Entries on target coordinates
[start]

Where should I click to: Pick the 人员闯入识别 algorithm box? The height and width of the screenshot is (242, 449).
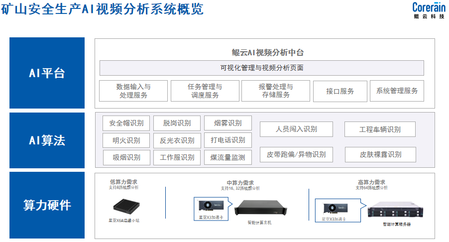coord(296,129)
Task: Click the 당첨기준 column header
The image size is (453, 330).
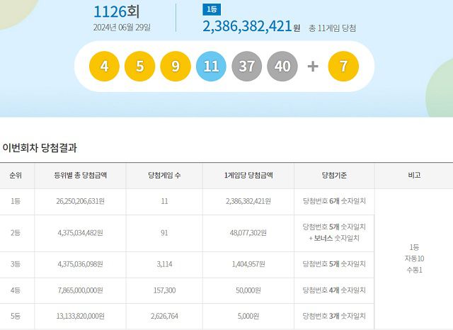Action: click(333, 175)
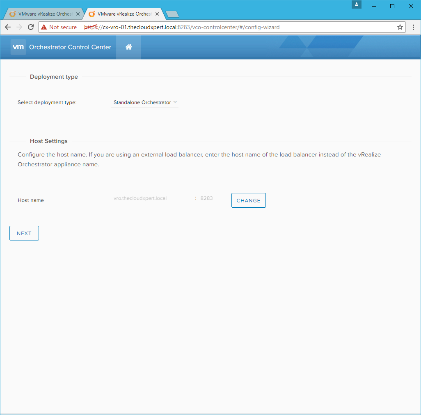
Task: Switch to the first VMware vRealize Orchestrator tab
Action: (x=43, y=14)
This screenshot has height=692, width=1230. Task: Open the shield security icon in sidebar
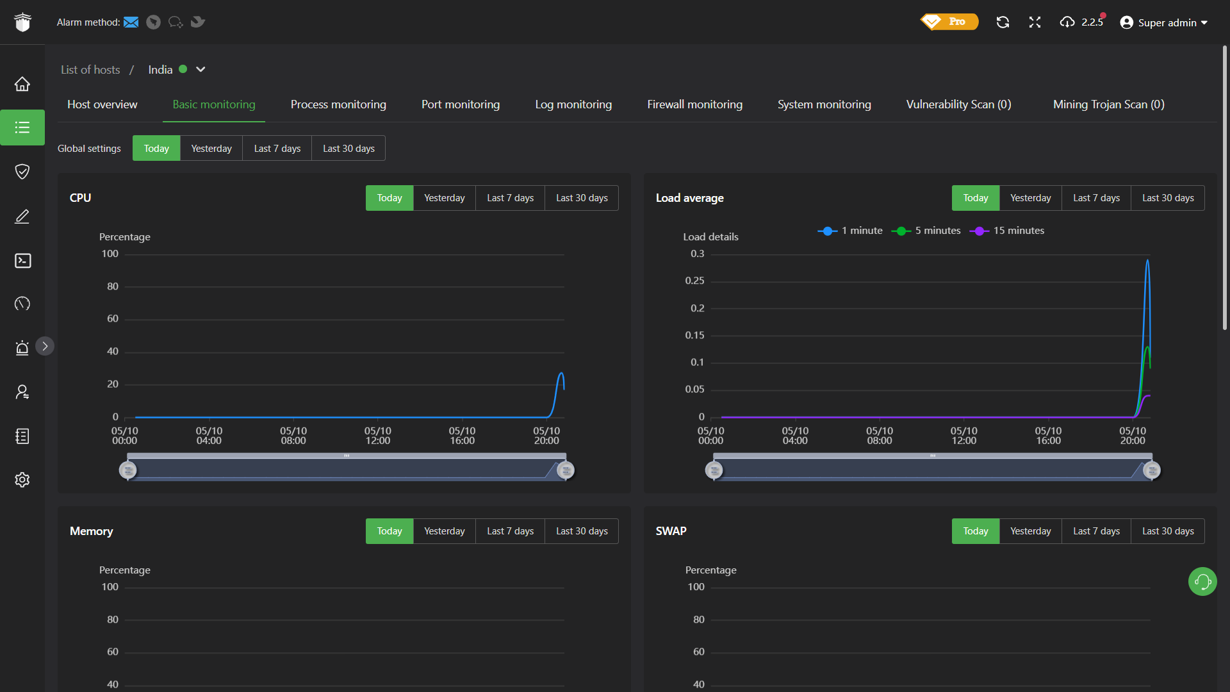click(22, 172)
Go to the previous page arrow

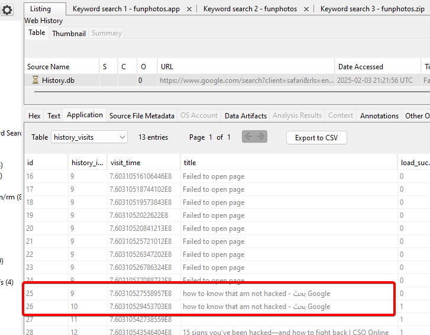pyautogui.click(x=248, y=137)
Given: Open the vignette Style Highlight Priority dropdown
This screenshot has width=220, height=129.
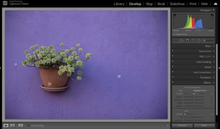Looking at the screenshot, I should point(201,91).
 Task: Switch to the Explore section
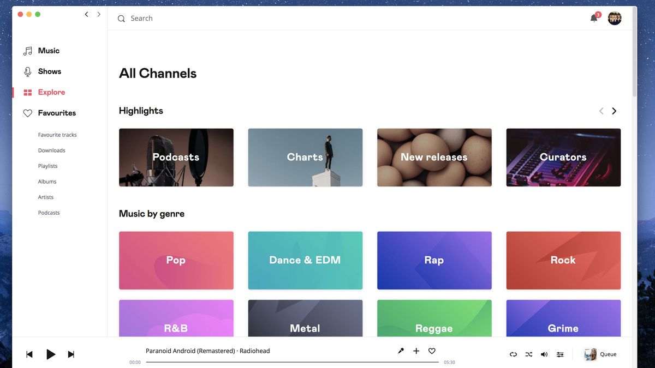52,92
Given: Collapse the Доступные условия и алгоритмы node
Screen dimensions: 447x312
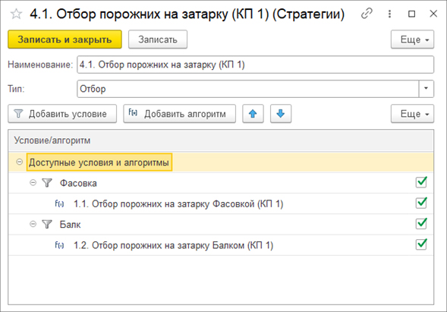Looking at the screenshot, I should point(20,162).
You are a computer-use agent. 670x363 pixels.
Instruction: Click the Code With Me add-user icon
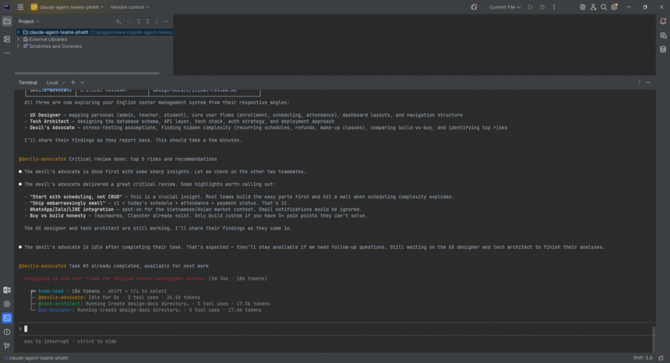[x=593, y=7]
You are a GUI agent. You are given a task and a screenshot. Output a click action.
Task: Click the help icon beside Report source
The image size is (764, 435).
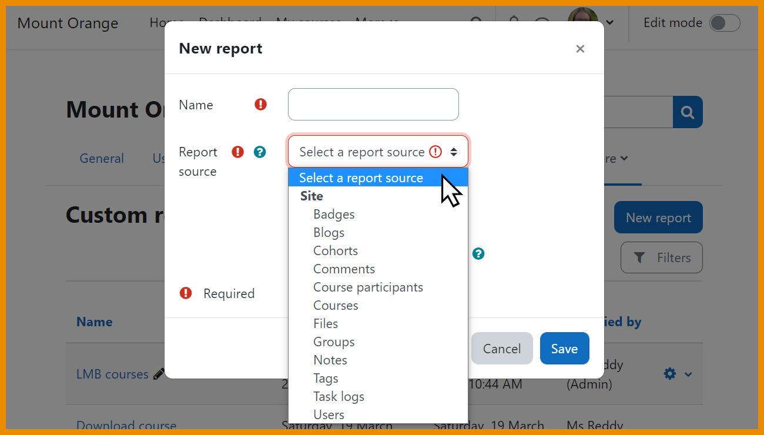coord(259,152)
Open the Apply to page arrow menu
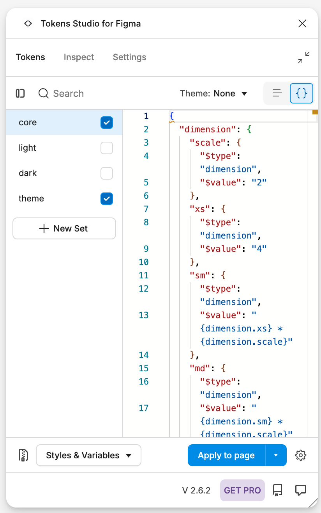This screenshot has width=321, height=513. (276, 455)
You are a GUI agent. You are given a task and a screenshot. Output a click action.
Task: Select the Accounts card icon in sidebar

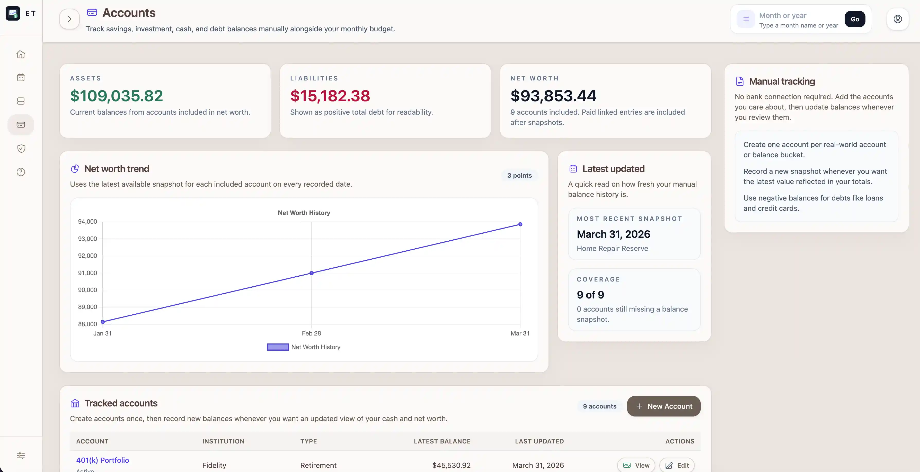(21, 125)
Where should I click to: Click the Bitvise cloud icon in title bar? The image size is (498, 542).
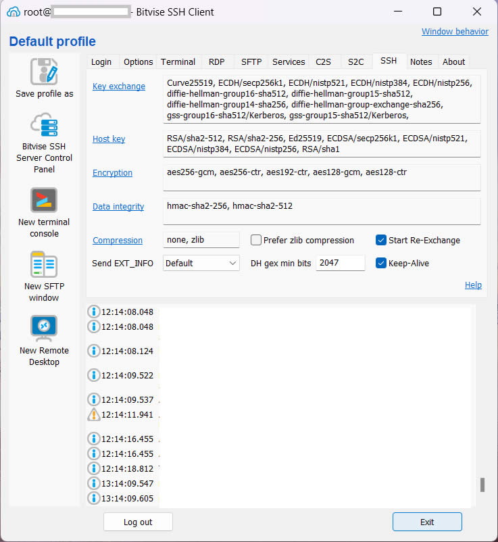tap(13, 12)
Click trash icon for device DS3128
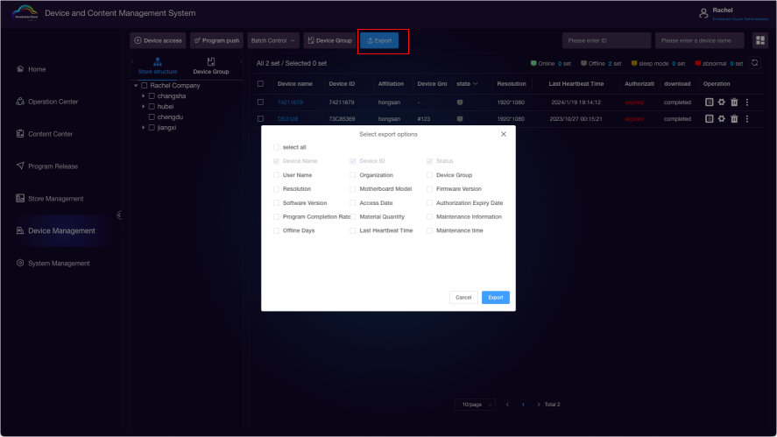Viewport: 777px width, 437px height. click(x=734, y=118)
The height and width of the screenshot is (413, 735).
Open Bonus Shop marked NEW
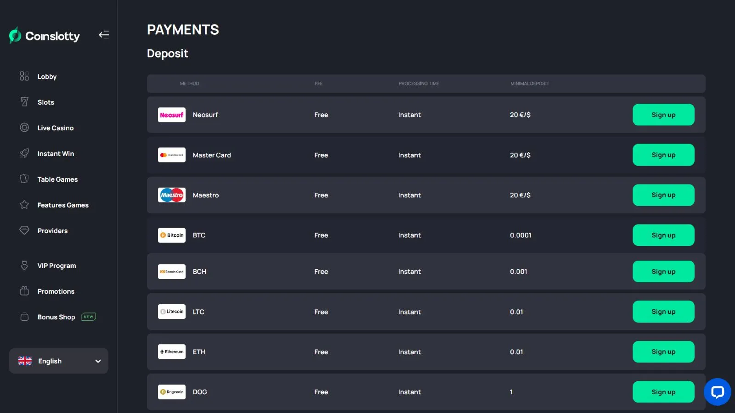tap(57, 317)
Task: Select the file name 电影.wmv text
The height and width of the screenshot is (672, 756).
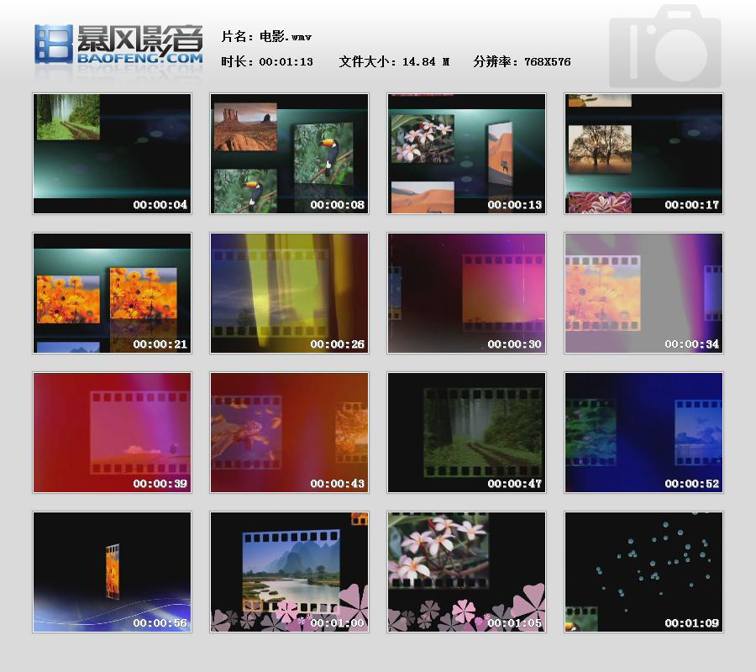Action: 267,37
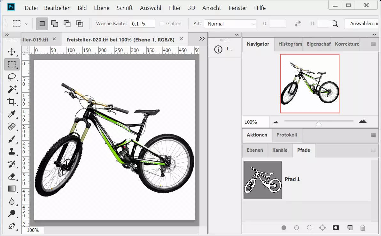Select the Crop tool

tap(12, 102)
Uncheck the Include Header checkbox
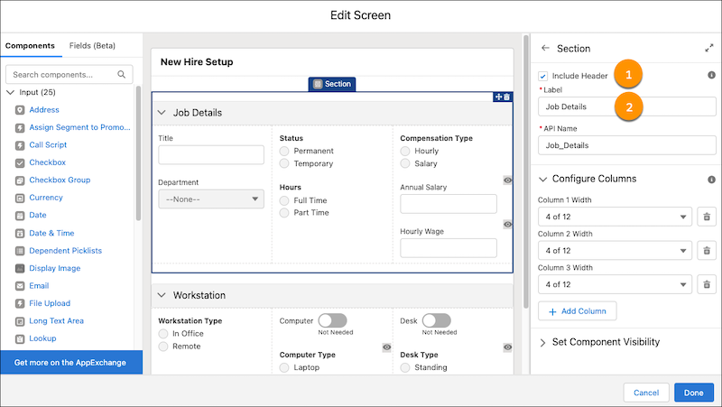722x407 pixels. (542, 77)
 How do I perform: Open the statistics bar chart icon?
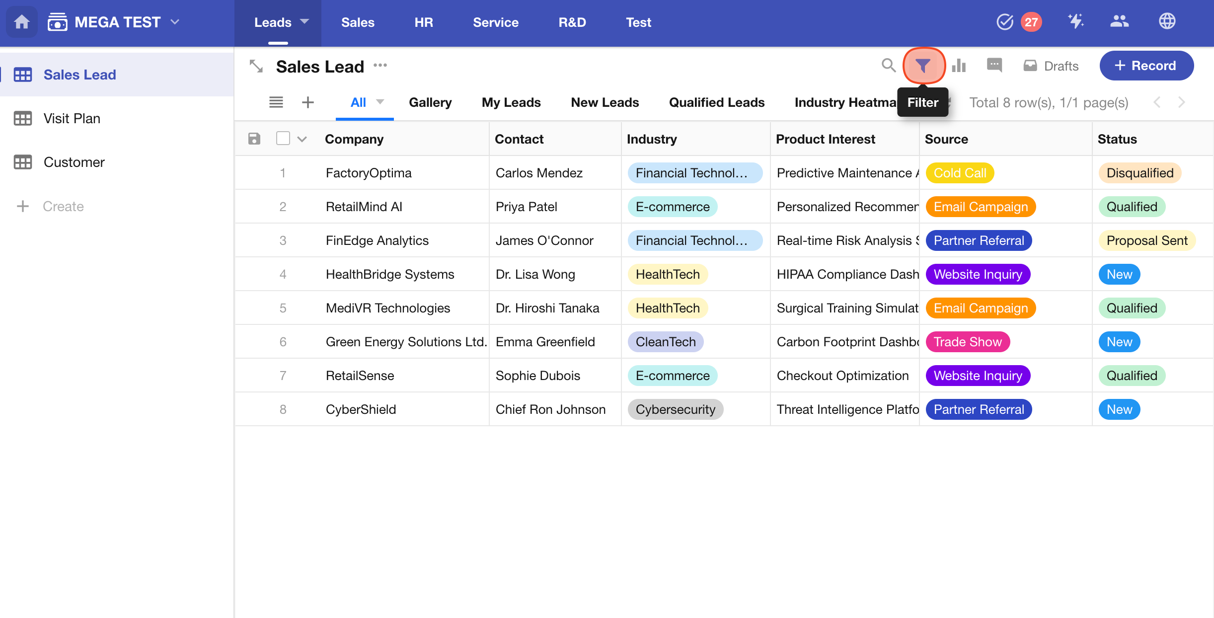click(959, 66)
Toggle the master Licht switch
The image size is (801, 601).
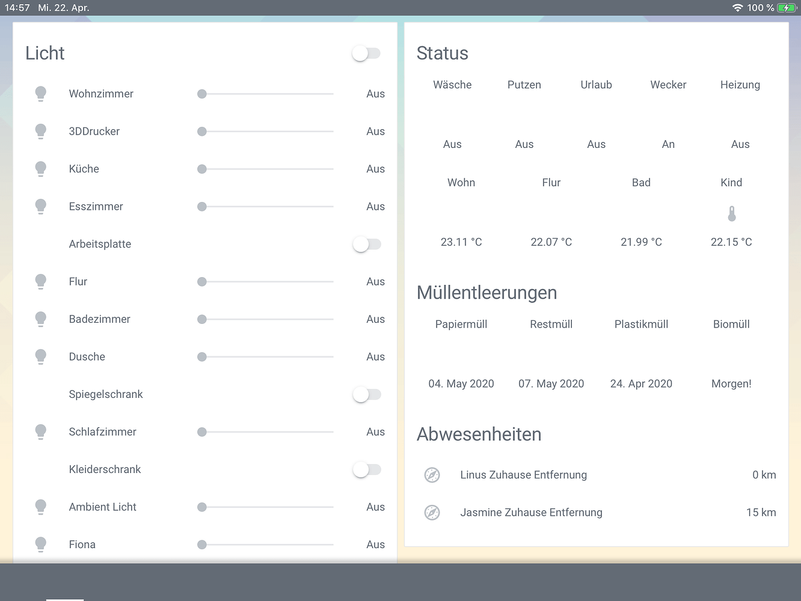tap(367, 53)
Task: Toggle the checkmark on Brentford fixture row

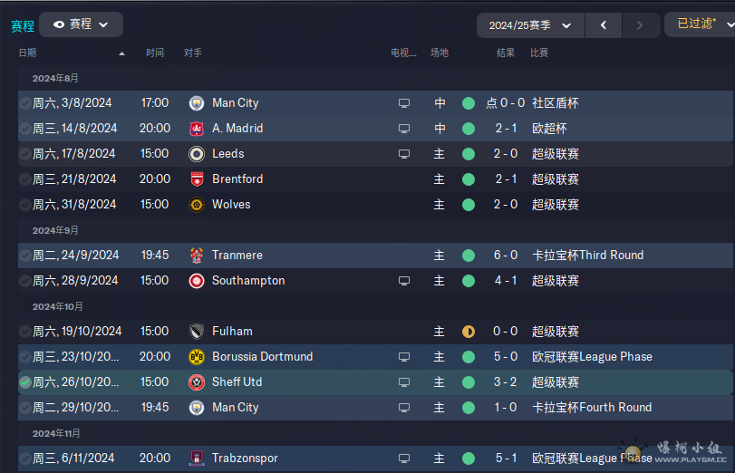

[end]

Transcribe the records above without changes, beginning at the line that contains "This screenshot has height=692, width=1230." and stopping after the line that contains "722x407 pixels. (542, 77)". Leave the pictures out of the answer.

This screenshot has height=692, width=1230. Task: Open the shield security icon in sidebar
click(22, 172)
Go to the previous page arrow

pyautogui.click(x=248, y=137)
Given: Open the vignette Style Highlight Priority dropdown
This screenshot has width=220, height=129.
Looking at the screenshot, I should point(201,91).
 Task: Switch to the Explore section
52,92
Given: Collapse the Доступные условия и алгоритмы node
Screen dimensions: 447x312
Looking at the screenshot, I should point(20,162).
You are a computer-use agent. 670x363 pixels.
Instruction: Click the Code With Me add-user icon
[x=593, y=7]
You are a GUI agent. You are given a task and a screenshot. Output a click action.
Task: Click the help icon beside Report source
The image size is (764, 435).
coord(259,152)
Open the Apply to page arrow menu
This screenshot has width=321, height=513. (276, 455)
You are a GUI agent. You are given a task and a screenshot. Output a click action.
Task: Select the Accounts card icon in sidebar

(21, 125)
Where should I click to: Click the Bitvise cloud icon in title bar? The image size is (498, 542).
tap(13, 12)
Click trash icon for device DS3128
Viewport: 777px width, 437px height. click(x=734, y=118)
The height and width of the screenshot is (413, 735).
Open Bonus Shop marked NEW
tap(57, 317)
Task: Select the file name 电影.wmv text
The height and width of the screenshot is (672, 756).
Action: 267,37
Select the Crop tool

tap(12, 102)
Uncheck the Include Header checkbox
722x407 pixels. (542, 77)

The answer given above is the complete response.